== What is being asked ==
Copy the following records line for line, without changing anything.

== Data listing ==
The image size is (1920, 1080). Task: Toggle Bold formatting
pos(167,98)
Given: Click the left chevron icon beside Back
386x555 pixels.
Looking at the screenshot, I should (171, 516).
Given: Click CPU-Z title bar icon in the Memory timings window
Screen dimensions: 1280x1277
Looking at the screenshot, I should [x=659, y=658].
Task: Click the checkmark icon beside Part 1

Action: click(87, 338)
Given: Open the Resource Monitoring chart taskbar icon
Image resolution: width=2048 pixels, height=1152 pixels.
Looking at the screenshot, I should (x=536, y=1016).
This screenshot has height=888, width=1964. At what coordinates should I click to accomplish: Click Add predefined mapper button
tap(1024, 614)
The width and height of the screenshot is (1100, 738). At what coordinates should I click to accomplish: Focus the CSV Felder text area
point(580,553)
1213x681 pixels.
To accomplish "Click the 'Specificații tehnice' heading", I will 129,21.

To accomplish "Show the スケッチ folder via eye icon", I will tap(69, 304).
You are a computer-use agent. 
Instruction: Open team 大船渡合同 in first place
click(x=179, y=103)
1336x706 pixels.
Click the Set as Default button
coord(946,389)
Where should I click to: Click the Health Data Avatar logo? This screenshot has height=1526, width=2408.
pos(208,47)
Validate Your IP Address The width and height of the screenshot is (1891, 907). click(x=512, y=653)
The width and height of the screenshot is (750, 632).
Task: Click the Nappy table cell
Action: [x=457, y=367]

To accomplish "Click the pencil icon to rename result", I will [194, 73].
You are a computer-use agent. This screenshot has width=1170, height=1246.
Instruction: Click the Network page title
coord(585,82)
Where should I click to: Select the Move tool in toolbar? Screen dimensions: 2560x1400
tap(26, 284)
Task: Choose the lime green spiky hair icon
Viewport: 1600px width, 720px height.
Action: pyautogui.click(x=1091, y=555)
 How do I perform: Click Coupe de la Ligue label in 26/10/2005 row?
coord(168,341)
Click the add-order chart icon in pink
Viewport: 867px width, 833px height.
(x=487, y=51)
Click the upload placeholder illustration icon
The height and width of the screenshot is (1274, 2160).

== Final result ==
The image size is (1920, 1080). Task: Toggle Bold formatting
pos(167,98)
Given: Click the left chevron icon beside Back
386x555 pixels.
Looking at the screenshot, I should (171, 516).
Given: Click CPU-Z title bar icon in the Memory timings window
Screen dimensions: 1280x1277
Looking at the screenshot, I should [x=659, y=658].
Task: Click the checkmark icon beside Part 1

Action: click(87, 338)
Given: Open the Resource Monitoring chart taskbar icon
Image resolution: width=2048 pixels, height=1152 pixels.
Looking at the screenshot, I should (x=536, y=1016).
This screenshot has height=888, width=1964. At what coordinates should I click to accomplish: Click Add predefined mapper button
tap(1024, 614)
The width and height of the screenshot is (1100, 738). At what coordinates should I click to accomplish: Focus the CSV Felder text area
point(580,553)
1213x681 pixels.
To accomplish "Click the 'Specificații tehnice' heading", I will 129,21.

To accomplish "Show the スケッチ folder via eye icon", I will tap(69, 304).
You are a computer-use agent. 
Instruction: Open team 大船渡合同 in first place
click(x=179, y=103)
1336x706 pixels.
Click the Set as Default button
coord(946,389)
Where should I click to: Click the Health Data Avatar logo? This screenshot has height=1526, width=2408.
pos(208,47)
Validate Your IP Address The width and height of the screenshot is (1891, 907). click(x=512, y=653)
The width and height of the screenshot is (750, 632).
Task: Click the Nappy table cell
Action: [x=457, y=367]

To accomplish "Click the pencil icon to rename result", I will [194, 73].
You are a computer-use agent. This screenshot has width=1170, height=1246.
Instruction: Click the Network page title
coord(585,82)
Where should I click to: Select the Move tool in toolbar? Screen dimensions: 2560x1400
tap(26, 284)
Task: Choose the lime green spiky hair icon
Viewport: 1600px width, 720px height.
Action: pyautogui.click(x=1091, y=555)
 How do I perform: Click Coupe de la Ligue label in 26/10/2005 row?
coord(168,341)
Click the add-order chart icon in pink
Viewport: 867px width, 833px height.
(x=487, y=51)
Click the upload placeholder illustration icon
The height and width of the screenshot is (1274, 2160).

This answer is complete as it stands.